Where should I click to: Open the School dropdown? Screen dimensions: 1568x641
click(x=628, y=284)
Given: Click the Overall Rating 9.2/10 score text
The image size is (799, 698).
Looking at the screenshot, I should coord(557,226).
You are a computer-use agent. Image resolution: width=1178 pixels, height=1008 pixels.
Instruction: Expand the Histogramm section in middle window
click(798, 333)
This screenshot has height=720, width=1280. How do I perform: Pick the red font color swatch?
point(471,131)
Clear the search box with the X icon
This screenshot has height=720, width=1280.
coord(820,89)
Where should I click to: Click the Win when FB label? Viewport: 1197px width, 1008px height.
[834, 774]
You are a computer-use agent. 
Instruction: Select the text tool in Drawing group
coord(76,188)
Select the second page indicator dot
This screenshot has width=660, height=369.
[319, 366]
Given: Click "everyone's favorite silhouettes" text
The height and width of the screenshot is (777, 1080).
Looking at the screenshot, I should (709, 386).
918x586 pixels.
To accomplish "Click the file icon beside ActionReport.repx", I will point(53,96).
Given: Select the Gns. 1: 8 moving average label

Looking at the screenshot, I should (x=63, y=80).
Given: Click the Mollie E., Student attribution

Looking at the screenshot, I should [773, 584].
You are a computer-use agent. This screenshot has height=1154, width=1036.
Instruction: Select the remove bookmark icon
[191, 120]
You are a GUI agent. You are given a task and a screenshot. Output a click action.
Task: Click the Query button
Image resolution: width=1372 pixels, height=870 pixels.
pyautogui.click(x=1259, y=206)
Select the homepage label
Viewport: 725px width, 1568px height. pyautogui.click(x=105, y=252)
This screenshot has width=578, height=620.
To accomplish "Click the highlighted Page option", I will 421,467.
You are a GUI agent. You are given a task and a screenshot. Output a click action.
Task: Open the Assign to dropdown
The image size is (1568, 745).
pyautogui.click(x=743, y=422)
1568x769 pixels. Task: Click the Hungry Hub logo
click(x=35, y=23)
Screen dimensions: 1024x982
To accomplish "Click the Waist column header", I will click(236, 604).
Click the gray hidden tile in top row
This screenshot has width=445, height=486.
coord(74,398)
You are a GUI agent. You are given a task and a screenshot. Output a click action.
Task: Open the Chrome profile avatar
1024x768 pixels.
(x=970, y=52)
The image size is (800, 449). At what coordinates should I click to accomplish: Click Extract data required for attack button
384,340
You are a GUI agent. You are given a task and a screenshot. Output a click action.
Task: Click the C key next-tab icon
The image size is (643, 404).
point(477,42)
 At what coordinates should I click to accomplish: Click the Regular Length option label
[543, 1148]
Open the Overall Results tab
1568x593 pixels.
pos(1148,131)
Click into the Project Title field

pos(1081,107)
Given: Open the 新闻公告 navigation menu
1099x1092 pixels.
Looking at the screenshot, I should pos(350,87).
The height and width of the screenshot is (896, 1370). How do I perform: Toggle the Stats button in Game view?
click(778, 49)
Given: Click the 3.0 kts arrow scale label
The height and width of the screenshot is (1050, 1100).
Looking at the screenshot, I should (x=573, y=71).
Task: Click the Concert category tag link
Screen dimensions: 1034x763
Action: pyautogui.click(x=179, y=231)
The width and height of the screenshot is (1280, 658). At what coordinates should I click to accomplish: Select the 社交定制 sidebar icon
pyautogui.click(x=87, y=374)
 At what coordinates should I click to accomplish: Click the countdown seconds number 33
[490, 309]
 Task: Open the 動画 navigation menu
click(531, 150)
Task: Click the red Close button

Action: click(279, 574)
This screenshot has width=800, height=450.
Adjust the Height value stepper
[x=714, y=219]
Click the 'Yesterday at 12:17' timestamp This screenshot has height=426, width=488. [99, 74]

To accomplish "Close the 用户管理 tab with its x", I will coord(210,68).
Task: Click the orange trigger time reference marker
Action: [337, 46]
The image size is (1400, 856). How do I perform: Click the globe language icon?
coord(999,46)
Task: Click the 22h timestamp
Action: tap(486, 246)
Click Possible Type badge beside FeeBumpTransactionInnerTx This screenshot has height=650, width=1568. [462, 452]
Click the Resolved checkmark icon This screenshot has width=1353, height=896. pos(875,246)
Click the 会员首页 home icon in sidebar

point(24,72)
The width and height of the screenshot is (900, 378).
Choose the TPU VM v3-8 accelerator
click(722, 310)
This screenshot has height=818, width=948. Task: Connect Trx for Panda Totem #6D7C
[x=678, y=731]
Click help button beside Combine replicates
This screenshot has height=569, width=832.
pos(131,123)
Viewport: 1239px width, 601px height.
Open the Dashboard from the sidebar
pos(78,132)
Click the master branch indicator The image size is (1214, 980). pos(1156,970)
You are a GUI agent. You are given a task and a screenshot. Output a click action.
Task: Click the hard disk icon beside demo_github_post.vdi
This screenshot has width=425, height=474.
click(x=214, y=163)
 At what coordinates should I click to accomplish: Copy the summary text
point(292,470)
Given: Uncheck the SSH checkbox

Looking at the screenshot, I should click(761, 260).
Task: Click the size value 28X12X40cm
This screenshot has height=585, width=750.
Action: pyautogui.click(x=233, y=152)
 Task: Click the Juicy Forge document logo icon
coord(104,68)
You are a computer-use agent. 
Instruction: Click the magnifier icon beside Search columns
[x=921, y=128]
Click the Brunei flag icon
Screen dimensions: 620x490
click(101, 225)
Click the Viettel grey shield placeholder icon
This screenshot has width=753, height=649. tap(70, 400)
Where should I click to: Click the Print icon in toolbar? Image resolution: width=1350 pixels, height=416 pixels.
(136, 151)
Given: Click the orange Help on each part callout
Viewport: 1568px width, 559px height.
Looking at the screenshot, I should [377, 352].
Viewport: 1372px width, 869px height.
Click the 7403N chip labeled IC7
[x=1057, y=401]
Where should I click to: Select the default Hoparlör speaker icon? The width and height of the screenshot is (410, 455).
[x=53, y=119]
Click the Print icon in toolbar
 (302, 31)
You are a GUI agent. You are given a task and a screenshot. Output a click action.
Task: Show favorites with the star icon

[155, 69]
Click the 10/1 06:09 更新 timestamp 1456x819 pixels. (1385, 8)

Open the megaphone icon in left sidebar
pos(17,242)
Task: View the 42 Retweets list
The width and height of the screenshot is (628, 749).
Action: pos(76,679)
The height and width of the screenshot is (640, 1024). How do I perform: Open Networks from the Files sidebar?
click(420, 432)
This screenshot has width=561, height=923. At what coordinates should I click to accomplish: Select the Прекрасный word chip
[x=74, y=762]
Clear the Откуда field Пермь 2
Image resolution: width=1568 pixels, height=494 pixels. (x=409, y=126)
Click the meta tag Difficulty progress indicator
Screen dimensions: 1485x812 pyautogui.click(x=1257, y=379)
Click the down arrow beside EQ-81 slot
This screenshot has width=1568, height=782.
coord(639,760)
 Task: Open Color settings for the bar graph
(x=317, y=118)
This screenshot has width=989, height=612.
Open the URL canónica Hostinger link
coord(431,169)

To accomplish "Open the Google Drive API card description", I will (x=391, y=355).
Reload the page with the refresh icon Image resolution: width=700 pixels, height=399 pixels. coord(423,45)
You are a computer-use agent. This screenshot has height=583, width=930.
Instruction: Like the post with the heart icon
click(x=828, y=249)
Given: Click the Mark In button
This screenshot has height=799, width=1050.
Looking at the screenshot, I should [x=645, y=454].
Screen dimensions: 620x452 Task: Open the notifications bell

+-------+

--- Required work ---
Extract every line of the rows above that contains the string "dropdown", matching case exactly.

--- The solution ---
Where should I click to: Open the School dropdown? Screen dimensions: 1568x641
Task: Open the Assign to dropdown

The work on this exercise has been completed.